--- Exercise description ---
Copy out the whole npm talk transcript below, word for word.

--- Extract ---
══════════
So, the guy that wrote this, so here's the weird thing about npm. npm is three things all at once. It's a local client that you run as a package manager on your machine, right? It is also a registry that stores millions of packages. It is also a SAS platform that you log into and you can create role-based access and all kinds of other stuff, right? Well, the guy that originally wrote npm, Isaac Slutter, used CouchDB cuz, you know, [ __ ] it, why not? It's free. I might as well use it, right? Um, and unfortunately, we've been stuck with it for 15 years since then. until February of this year, they just replaced couch with Postgress, but
because they can't break the the ecosystem, they put a couch uh compatibility layer over the top of it. Um, ironically, even though that's owned by Microsoft, where do they store their their tarballs? >> S3. That's right. There's another talk I gave at um Melbourne Bides last year, the year before that, talking about some funny stuff I did in there. This one right here, there's nothing really special about it. It's just a small commercial mirror based out of the UK. Refinery.dev. They just basically do DevOps services. The next one is the newest of the big dogs. This one's in Russia, hence the RU. I haven't done anything with this one. I think there's probably some cool things that we can
look at in terms of this one, but we're not going to talk about it today. Cool. We're going to talk about You ready for it? You said Duke, you said 25%. Five of the eight global mirrors are in China. Um, five. That is, just in case you're not good at math, that's 62.5%. Right. Um, good guess, mate. Um, this the uh the reality too is I've been So, each one of these each one of these mirrors is its own thing, right? It's its own tech stack. It's its own they can choose to to use couch, they can choose to use something else. Each one of them are their own thing and the reality is that each one of these kind
of you can ask it about its statistics and it will tell you and I was looking at um npm mirror no I was looking at um CNPMJS the other day and um it was reporting that it had 300,000 events in the day. So we have a disparity in the in the number of updates that are happening inside of these. I haven't really looked into that yet, but that's there's more to do. Or if you guys want to help me in my journey, um I'm open to it. Why do we give a [ __ ] Well, we care because one, npm is the world's largest software registry, but it's also the most insecure. And the last month has
kind of proved that to us again and again and again. I'm not going to go through all the reasons it's insecure because I've done other talks about that. I just did a talk in Defcon where I talk about this. Um but some of the things I just want to highlight, one is that npm still allows install scripts. So pre and post install script. So anytime that you install an npm package, right before it installs the content, it can do something and right after it installs the content, it can do something, right? And that's just perfect for attackers. It's rce by design. Next, coffee. Next, the ease of access. You can sign up to npm without doing anything really.
══════════
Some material
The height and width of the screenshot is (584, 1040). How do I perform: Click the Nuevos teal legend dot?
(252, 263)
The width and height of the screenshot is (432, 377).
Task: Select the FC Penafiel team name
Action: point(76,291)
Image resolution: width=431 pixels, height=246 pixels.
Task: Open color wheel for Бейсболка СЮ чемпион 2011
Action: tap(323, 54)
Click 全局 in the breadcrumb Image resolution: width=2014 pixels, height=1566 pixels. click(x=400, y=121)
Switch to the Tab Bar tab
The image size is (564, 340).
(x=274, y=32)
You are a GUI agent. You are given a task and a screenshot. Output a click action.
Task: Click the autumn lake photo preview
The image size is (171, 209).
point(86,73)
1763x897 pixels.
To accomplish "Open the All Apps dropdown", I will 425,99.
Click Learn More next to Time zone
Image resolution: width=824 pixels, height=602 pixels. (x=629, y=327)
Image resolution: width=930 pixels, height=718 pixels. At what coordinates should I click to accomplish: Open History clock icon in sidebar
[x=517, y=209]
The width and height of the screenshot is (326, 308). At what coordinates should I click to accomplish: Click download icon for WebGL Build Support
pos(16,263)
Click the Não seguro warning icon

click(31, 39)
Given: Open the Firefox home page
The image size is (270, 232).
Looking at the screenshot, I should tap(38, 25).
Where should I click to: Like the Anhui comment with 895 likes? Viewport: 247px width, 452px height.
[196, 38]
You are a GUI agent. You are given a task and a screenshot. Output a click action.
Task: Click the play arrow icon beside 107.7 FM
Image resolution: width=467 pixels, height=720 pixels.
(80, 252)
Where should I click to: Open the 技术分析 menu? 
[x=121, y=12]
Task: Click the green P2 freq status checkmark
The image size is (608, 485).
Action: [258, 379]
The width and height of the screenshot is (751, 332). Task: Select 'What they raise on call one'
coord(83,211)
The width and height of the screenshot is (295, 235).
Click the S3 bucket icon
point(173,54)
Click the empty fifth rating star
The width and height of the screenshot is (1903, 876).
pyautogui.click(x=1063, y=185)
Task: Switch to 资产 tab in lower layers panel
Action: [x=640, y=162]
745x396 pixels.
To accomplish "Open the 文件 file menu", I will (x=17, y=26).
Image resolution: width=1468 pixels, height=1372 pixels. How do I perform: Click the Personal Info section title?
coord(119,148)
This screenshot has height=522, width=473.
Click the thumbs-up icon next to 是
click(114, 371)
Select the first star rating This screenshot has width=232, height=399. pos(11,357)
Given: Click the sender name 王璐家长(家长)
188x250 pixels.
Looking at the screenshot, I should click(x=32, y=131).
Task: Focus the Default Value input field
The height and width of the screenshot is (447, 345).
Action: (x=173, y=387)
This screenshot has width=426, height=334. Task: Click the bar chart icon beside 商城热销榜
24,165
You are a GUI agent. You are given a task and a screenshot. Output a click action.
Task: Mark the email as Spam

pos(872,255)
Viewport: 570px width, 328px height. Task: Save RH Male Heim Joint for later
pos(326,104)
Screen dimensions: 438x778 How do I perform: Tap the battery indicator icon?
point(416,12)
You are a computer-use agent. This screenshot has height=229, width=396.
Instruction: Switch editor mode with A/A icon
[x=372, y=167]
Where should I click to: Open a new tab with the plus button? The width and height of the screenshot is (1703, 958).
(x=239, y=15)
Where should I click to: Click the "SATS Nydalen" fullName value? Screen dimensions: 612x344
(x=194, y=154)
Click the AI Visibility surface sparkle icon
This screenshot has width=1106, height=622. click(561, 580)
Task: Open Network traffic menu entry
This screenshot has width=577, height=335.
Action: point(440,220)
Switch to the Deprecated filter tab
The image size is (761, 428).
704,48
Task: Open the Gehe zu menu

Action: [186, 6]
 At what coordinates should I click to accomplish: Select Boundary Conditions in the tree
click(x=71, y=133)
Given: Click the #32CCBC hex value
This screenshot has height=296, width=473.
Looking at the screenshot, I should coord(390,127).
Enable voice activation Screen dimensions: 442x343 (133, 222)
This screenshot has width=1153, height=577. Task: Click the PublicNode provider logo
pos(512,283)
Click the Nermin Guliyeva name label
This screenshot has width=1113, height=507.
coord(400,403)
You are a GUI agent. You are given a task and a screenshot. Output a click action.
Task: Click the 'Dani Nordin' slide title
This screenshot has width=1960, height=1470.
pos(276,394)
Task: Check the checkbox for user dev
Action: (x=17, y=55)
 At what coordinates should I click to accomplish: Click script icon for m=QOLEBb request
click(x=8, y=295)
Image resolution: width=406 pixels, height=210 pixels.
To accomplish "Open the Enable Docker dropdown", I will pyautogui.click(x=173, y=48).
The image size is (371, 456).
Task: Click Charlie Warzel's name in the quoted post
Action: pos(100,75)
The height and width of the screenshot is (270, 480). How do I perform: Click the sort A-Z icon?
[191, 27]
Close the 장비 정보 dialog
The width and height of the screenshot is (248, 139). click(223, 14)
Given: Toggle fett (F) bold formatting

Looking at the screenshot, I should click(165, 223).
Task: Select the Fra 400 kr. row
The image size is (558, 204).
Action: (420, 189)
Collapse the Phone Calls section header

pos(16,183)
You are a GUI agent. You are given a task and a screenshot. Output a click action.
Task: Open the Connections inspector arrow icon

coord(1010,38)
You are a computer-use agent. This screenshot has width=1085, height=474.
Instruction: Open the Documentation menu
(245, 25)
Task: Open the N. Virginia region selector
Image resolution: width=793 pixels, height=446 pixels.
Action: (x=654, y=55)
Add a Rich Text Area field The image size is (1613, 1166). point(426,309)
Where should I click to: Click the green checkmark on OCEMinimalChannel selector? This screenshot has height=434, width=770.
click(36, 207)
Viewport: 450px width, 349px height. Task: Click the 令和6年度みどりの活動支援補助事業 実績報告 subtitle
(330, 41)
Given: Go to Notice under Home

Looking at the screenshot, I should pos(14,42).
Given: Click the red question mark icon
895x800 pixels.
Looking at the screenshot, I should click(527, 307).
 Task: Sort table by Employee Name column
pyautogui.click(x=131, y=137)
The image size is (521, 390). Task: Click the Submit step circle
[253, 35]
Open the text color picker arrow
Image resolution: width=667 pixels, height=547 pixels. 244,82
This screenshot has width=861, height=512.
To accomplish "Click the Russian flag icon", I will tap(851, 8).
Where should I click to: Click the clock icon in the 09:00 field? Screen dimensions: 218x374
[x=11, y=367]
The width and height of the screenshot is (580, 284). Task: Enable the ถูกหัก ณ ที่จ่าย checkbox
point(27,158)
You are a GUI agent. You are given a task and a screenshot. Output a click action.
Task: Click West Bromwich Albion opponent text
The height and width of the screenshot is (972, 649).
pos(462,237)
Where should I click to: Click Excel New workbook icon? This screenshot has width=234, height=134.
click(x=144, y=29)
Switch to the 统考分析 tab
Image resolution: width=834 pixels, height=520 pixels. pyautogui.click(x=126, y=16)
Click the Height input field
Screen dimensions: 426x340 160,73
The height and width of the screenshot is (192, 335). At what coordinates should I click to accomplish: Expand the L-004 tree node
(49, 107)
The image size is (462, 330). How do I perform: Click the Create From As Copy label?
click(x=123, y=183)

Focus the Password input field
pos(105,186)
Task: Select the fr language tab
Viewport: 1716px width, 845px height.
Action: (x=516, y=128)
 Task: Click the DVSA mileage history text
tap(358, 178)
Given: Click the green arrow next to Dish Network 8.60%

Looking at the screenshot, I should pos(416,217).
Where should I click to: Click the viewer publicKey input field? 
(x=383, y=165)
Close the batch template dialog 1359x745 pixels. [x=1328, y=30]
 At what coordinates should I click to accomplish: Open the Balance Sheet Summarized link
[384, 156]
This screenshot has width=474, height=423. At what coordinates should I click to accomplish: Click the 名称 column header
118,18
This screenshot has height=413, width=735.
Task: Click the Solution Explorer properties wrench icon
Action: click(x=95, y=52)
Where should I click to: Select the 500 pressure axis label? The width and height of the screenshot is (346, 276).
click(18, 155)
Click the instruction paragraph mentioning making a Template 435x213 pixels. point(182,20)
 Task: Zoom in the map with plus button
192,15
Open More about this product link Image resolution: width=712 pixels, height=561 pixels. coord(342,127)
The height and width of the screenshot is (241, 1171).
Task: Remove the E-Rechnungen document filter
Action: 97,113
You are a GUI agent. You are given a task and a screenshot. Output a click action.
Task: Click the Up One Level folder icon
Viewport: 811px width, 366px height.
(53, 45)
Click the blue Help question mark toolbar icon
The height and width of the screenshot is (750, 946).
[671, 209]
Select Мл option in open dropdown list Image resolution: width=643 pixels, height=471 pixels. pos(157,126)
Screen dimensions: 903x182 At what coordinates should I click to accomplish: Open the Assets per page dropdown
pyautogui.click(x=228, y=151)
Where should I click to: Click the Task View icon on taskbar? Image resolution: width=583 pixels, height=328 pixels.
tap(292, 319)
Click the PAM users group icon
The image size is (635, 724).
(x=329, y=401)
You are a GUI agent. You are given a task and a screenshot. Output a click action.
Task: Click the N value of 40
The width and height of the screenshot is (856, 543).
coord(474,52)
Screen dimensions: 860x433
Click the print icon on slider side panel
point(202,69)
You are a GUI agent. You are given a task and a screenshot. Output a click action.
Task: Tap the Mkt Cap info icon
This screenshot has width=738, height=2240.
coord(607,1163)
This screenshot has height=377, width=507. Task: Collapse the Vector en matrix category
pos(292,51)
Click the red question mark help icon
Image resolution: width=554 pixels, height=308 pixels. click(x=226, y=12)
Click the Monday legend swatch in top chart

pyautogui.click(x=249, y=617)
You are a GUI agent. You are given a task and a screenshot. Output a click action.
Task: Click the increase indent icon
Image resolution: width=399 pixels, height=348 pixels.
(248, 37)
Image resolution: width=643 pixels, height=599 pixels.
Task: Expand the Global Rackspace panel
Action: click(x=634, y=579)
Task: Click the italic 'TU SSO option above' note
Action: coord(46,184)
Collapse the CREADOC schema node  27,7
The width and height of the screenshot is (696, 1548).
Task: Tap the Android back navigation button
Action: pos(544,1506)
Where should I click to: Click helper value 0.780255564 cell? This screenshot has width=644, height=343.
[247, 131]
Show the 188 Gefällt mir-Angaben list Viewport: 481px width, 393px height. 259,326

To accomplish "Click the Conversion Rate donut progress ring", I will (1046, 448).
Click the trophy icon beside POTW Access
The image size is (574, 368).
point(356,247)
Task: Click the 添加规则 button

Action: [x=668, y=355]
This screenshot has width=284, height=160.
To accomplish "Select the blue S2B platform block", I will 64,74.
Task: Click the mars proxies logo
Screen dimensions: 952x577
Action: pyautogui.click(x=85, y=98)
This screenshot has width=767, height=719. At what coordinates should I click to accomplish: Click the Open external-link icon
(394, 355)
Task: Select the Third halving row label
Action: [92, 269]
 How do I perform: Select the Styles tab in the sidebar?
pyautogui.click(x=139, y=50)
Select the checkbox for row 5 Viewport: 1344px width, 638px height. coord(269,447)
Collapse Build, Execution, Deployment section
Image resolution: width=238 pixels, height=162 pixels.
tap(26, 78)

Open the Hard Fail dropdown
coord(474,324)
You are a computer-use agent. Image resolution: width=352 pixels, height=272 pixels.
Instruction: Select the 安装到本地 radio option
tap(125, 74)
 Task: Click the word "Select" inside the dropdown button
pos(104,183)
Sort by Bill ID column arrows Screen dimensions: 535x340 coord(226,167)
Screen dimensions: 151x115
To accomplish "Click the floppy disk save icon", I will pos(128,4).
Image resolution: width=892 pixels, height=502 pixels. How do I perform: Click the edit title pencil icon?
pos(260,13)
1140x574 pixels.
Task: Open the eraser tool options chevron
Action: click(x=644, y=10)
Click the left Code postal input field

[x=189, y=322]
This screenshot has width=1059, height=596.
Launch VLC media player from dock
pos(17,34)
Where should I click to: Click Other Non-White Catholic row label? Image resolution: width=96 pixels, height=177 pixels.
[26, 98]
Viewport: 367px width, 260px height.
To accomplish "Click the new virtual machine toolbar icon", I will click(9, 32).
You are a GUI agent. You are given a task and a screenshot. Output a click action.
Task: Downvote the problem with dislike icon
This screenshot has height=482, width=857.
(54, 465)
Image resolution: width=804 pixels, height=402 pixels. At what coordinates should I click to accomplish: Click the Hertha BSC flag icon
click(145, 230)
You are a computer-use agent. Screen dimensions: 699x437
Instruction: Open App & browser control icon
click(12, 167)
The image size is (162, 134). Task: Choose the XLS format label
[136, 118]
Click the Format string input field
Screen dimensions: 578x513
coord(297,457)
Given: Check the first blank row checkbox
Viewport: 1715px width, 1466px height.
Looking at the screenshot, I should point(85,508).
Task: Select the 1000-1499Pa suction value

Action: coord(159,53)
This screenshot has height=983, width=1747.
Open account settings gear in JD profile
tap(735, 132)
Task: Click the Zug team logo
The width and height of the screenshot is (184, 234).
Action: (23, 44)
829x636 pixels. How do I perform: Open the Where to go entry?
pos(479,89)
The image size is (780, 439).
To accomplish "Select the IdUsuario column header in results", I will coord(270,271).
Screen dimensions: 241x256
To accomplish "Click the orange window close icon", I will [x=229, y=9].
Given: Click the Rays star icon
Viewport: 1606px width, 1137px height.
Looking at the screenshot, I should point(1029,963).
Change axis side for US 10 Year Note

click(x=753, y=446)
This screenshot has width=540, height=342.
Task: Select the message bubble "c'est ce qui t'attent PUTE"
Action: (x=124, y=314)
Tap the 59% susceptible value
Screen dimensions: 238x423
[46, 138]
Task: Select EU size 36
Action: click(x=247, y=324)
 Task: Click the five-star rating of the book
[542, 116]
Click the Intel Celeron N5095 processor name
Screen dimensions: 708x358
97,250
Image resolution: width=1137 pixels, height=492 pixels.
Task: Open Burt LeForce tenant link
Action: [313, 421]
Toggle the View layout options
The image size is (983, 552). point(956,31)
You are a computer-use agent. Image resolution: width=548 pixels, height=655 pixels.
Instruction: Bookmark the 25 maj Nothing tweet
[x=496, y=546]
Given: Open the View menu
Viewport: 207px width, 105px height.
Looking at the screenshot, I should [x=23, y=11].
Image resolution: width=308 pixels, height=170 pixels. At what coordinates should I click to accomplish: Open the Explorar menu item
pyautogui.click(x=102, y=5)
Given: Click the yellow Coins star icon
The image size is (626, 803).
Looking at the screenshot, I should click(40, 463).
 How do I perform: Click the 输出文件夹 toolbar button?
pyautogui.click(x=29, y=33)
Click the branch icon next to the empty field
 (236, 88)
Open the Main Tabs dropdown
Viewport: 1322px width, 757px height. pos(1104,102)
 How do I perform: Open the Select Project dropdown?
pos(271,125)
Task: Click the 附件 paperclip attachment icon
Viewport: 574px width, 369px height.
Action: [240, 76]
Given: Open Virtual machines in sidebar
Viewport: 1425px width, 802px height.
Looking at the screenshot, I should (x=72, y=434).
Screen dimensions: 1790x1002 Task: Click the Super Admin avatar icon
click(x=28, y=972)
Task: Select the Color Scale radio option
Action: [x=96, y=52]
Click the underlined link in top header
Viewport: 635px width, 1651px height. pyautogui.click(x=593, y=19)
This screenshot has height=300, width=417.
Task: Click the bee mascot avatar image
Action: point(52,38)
══════════
--- Answer to the problem ---
So, the guy that wrote this, so here's the weird thing about npm. npm is three things all at once. It's a local client that you run as a package manager on your machine, right? It is also a registry that stores millions of packages. It is also a SAS platform that you log into and you can create role-based access and all kinds of other stuff, right? Well, the guy that originally wrote npm, Isaac Slutter, used CouchDB cuz, you know, [ __ ] it, why not? It's free. I might as well use it, right? Um, and unfortunately, we've been stuck with it for 15 years since then. until February of this year, they just replaced couch with Postgress, but
because they can't break the the ecosystem, they put a couch uh compatibility layer over the top of it. Um, ironically, even though that's owned by Microsoft, where do they store their their tarballs? >> S3. That's right. There's another talk I gave at um Melbourne Bides last year, the year before that, talking about some funny stuff I did in there. This one right here, there's nothing really special about it. It's just a small commercial mirror based out of the UK. Refinery.dev. They just basically do DevOps services. The next one is the newest of the big dogs. This one's in Russia, hence the RU. I haven't done anything with this one. I think there's probably some cool things that we can
look at in terms of this one, but we're not going to talk about it today. Cool. We're going to talk about You ready for it? You said Duke, you said 25%. Five of the eight global mirrors are in China. Um, five. That is, just in case you're not good at math, that's 62.5%. Right. Um, good guess, mate. Um, this the uh the reality too is I've been So, each one of these each one of these mirrors is its own thing, right? It's its own tech stack. It's its own they can choose to to use couch, they can choose to use something else. Each one of them are their own thing and the reality is that each one of these kind
of you can ask it about its statistics and it will tell you and I was looking at um npm mirror no I was looking at um CNPMJS the other day and um it was reporting that it had 300,000 events in the day. So we have a disparity in the in the number of updates that are happening inside of these. I haven't really looked into that yet, but that's there's more to do. Or if you guys want to help me in my journey, um I'm open to it. Why do we give a [ __ ] Well, we care because one, npm is the world's largest software registry, but it's also the most insecure. And the last month has
kind of proved that to us again and again and again. I'm not going to go through all the reasons it's insecure because I've done other talks about that. I just did a talk in Defcon where I talk about this. Um but some of the things I just want to highlight, one is that npm still allows install scripts. So pre and post install script. So anytime that you install an npm package, right before it installs the content, it can do something and right after it installs the content, it can do something, right? And that's just perfect for attackers. It's rce by design. Next, coffee. Next, the ease of access. You can sign up to npm without doing anything really.